# Dataset extract
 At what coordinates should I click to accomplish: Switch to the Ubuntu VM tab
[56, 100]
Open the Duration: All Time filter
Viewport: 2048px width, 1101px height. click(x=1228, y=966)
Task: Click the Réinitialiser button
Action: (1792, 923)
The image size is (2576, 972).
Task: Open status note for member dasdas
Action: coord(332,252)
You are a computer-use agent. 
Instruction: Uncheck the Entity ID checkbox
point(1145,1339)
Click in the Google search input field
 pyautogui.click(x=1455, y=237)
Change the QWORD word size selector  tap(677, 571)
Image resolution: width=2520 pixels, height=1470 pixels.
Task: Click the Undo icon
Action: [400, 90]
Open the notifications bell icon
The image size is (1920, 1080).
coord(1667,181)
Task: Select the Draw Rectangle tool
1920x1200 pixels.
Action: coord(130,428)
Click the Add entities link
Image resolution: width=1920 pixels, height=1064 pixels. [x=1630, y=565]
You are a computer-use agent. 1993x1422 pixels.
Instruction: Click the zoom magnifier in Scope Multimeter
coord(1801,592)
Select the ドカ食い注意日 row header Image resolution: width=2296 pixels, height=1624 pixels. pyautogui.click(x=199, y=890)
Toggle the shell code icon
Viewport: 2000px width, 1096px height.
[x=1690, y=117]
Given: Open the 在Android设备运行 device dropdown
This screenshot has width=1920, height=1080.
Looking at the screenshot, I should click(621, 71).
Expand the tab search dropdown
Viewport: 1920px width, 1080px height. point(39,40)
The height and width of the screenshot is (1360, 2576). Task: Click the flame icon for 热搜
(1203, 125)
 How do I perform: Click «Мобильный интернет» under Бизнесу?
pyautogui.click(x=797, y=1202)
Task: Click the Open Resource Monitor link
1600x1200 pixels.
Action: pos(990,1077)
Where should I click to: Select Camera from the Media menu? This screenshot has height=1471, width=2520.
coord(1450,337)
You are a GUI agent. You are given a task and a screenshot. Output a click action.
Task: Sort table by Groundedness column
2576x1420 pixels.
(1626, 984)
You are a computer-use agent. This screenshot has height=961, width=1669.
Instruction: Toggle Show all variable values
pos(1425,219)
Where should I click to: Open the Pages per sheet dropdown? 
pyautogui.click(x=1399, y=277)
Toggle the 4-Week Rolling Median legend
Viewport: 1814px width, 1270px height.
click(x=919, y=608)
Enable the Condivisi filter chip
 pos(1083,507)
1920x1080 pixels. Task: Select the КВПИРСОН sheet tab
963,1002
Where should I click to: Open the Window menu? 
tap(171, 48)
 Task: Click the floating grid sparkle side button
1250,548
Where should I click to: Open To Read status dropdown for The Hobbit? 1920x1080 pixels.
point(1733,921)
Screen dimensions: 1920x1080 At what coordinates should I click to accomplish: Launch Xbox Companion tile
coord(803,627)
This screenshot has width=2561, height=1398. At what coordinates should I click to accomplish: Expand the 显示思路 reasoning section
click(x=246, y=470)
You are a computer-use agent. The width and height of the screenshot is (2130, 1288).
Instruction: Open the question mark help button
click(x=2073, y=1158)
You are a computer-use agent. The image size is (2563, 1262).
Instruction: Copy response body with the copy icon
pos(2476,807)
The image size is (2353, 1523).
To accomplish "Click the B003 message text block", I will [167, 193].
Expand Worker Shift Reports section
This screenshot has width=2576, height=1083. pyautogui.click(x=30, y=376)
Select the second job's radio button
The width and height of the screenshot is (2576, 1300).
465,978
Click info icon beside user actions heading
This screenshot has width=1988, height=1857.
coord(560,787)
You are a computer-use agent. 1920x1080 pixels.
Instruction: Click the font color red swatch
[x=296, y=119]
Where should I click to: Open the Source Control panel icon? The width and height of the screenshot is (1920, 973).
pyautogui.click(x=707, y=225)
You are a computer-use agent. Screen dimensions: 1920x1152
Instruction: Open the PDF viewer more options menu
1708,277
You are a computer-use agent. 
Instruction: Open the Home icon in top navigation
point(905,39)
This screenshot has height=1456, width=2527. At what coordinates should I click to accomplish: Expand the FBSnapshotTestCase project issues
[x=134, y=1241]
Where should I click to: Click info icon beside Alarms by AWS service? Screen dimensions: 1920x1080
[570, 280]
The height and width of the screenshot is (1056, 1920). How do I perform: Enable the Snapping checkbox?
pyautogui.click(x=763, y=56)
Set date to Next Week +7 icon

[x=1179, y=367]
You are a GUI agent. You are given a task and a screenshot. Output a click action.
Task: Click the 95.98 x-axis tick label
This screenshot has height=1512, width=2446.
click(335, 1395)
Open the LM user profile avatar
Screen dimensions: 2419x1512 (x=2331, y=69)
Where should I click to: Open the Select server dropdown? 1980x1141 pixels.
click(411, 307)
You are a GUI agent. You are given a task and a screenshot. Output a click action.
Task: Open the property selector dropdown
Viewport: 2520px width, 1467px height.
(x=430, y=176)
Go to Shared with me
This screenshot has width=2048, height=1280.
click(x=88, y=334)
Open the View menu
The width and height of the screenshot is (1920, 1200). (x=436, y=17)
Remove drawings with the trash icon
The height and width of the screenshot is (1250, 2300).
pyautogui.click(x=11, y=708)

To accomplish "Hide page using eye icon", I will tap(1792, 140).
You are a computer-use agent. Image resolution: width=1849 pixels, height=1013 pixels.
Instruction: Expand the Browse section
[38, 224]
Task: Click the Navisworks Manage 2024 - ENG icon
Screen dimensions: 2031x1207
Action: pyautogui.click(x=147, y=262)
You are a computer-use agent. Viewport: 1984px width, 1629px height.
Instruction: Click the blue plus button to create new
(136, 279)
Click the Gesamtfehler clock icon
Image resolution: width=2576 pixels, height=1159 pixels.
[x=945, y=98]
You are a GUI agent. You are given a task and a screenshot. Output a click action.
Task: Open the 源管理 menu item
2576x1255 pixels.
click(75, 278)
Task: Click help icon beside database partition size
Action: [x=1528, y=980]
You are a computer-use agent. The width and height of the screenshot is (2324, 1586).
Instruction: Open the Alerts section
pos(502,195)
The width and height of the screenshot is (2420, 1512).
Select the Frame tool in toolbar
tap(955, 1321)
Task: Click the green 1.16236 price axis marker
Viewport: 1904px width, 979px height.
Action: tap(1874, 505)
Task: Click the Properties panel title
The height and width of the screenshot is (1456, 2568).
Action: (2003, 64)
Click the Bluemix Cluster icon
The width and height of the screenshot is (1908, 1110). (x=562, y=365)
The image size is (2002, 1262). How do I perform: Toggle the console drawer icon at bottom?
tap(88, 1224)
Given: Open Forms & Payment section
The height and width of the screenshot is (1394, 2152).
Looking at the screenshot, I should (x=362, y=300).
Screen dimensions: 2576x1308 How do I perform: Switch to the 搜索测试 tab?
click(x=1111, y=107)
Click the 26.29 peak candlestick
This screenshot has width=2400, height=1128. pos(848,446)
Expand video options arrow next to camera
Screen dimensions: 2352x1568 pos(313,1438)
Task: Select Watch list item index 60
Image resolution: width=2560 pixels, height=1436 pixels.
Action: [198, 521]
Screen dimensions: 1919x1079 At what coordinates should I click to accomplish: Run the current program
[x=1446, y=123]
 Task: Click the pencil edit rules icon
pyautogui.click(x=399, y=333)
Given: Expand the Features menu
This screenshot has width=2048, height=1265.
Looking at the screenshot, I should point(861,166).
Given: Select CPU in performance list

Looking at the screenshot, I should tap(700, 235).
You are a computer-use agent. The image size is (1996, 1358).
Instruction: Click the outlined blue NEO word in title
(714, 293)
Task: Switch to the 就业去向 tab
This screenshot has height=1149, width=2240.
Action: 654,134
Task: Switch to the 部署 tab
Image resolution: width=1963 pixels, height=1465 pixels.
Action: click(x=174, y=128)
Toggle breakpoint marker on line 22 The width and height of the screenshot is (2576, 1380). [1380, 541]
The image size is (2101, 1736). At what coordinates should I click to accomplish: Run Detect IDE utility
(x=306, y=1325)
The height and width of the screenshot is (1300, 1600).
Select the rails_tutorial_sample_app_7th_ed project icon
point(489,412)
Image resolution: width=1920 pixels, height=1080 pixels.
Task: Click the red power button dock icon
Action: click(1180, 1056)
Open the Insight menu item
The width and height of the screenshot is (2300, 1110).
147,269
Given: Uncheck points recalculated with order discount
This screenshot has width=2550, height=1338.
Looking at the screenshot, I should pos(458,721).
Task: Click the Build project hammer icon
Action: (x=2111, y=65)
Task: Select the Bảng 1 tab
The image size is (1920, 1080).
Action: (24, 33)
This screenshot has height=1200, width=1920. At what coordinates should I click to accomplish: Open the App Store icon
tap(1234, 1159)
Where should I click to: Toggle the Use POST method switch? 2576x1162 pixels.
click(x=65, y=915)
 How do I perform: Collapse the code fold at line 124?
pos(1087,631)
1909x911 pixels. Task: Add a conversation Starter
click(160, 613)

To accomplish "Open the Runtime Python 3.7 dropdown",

# Task objective
When a line in the records holds the string "axis", copy that line.

# Exercise answer
Task: Click the 95.98 x-axis tick label
Task: Click the green 1.16236 price axis marker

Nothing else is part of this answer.